Guy Davenport's foreword is very insightful. Nabokov tore apart the novel before 600 students in Memorial Hall (photo), much to the horror and embarrassment of colleagues. Nabokov discovered that "professors had gentrified the cruel and crude old book into a genteel and whimsical myth about appearance and reality" (p. xiii). Nabokov's new reading was an event in modern criticism. Steady sentimentalization of the book is evidenced by modern connotations of the word "quixotic." It should mean hallucinated, self-hypnotized, yet now connotes admirably idealistic.

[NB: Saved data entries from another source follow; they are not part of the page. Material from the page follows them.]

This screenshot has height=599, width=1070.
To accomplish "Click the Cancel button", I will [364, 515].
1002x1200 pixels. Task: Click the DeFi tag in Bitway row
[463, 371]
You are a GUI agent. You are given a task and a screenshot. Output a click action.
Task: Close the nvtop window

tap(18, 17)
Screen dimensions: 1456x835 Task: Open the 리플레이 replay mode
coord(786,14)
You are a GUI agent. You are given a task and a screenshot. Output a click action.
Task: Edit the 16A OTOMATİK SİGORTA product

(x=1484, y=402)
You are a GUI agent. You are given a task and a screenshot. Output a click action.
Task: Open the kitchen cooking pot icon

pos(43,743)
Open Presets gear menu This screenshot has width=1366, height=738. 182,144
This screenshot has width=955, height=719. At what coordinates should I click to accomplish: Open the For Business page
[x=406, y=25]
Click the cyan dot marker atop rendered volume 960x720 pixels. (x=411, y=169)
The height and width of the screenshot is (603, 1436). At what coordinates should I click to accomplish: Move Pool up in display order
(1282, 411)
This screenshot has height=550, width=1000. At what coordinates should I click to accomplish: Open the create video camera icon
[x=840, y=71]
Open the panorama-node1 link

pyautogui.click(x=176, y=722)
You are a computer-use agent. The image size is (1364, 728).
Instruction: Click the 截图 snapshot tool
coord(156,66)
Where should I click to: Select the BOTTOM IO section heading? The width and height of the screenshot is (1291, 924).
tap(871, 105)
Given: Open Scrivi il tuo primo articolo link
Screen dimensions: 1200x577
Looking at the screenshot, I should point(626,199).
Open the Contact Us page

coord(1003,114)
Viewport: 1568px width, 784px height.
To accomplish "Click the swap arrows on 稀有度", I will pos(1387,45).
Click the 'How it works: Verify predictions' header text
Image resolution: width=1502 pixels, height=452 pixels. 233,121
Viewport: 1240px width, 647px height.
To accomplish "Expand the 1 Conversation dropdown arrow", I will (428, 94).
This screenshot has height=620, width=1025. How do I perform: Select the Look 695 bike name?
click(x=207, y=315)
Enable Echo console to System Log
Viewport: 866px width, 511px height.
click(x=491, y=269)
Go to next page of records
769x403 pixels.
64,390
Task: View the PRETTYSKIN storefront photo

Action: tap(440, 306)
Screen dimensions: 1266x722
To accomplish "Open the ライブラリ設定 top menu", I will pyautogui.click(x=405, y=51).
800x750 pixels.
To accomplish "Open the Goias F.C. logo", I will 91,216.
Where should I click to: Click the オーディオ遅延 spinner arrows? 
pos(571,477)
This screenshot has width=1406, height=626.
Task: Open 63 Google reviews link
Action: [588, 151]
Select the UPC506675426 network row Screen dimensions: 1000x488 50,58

Nabokov came to learn the book is not what people think it is, especially with the interpolated novellas that impede the plotless plot. The book elicits cruel laughter. Cervantes' lifetime saw expulsion of the Jews and Moors. Spain kept gladiatorial slaughters in the arena long after the Roman Empire abandoned them. The national entertainment, the bullfight, sets Spain aside among civilized people even today. Nabokov wasted no time disabusing the students of any preconceived notions of knight-errantry. He drew detailed pictures of a windmill on the blackboard, and explained why a country gentleman might mistake them for giants, since they were an innovation in 17th century Spain. Nabokov sees that Cervantes created a character greater than the book from which he has wandered. Don Quixote remains a book of peculiarly Spanish cruelty. It was written in an age hen dwarfs and the afflicted were laughed at, when dissenters from official thought were burnt alive in city squares to general applause. Nabokov states "Don Quixote has been called the greatest novel ever written. This, of course, is nonsense" (p. 27).

Cervantistas have reacted bitterly to Nabokov's comments. I reproduce the opening paragraph of an article written by Catherine Kunce for the Bulletin of the Cervantes Society of America (1993).

Many cervantistas will recall that Vladimir Nabokov famously objected to Don Quixote because of its “hideous cruelty —with or without the author's intent— which riddles the whole book and befouls its humor”. A more contemporary look at “hideous cruelty,” intentional or otherwise, may be in order here. While Don Quixote's inability to see the “real” Dulcinea does no harm to Aldonza Lorenzo, Humbert's disregard of the “real” Dolores enslaves a vulnerable and lonely pre-pubescent child and befouls the humor of Nabokov's Lolita. That Humbert's actions destroy Lolita psychologically is evidenced by his parenthetical recollection of her “sobs in the night —every night— the moment I feigned sleep”. Lolita sobs for good reason: Humbert himself admits that, to Lolita, he is “not a boy friend, not a glamour man, not a pal, not even a person at all, but just two eyes and a foot of engorged brawn”. Lolita's attempts to escape from those eyes and brawn only increase Humbert's rapacity: “thrusting my fatherly fingers into Lo's hair from behind, and then gently but firmly clasping them around the nape of her neck, I would then lead my reluctant pet to our small home for a quick connection before dinner”. Nabokov fans have tended to regard this rape of a resistant child as cavalierly as does his hero. The time has come to rethink the label of “hideous cruelty,” which is radically qualified by Nabokov's use, and abuse, of Cervantes.